Exercise goal | At the line that contains "O nama (623, 97)", begin setting down every line word for word, and stop after the last line of the listing.

Entries provided |
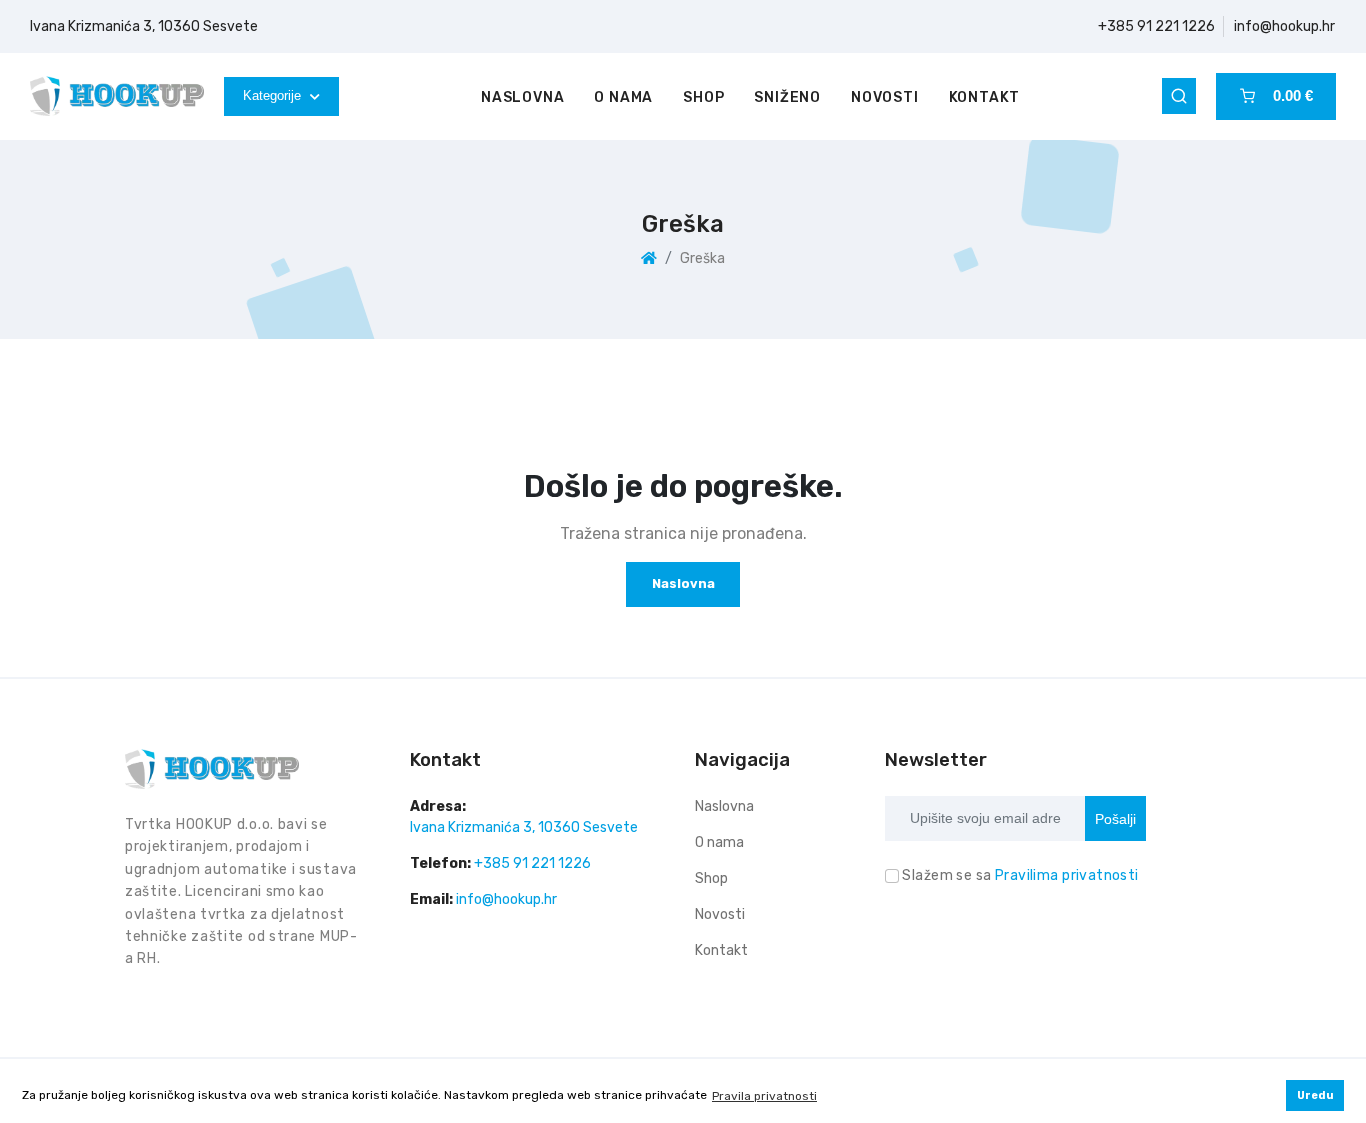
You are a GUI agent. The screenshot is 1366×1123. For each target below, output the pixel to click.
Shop (703, 97)
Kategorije (274, 96)
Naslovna (522, 97)
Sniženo (787, 97)
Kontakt (985, 97)
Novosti (885, 97)
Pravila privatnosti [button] (764, 1096)
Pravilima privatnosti (1067, 875)
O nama (623, 97)
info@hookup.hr (1284, 26)
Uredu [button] (1315, 1095)
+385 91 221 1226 (1156, 26)
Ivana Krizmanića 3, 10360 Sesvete (144, 26)
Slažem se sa (1020, 875)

Response box |
O nama (623, 97)
info@hookup.hr (1284, 26)
Uredu [button] (1315, 1095)
+385 91 221 1226 (1156, 26)
Ivana Krizmanića 3, 10360 Sesvete (144, 26)
Slažem se sa (1020, 875)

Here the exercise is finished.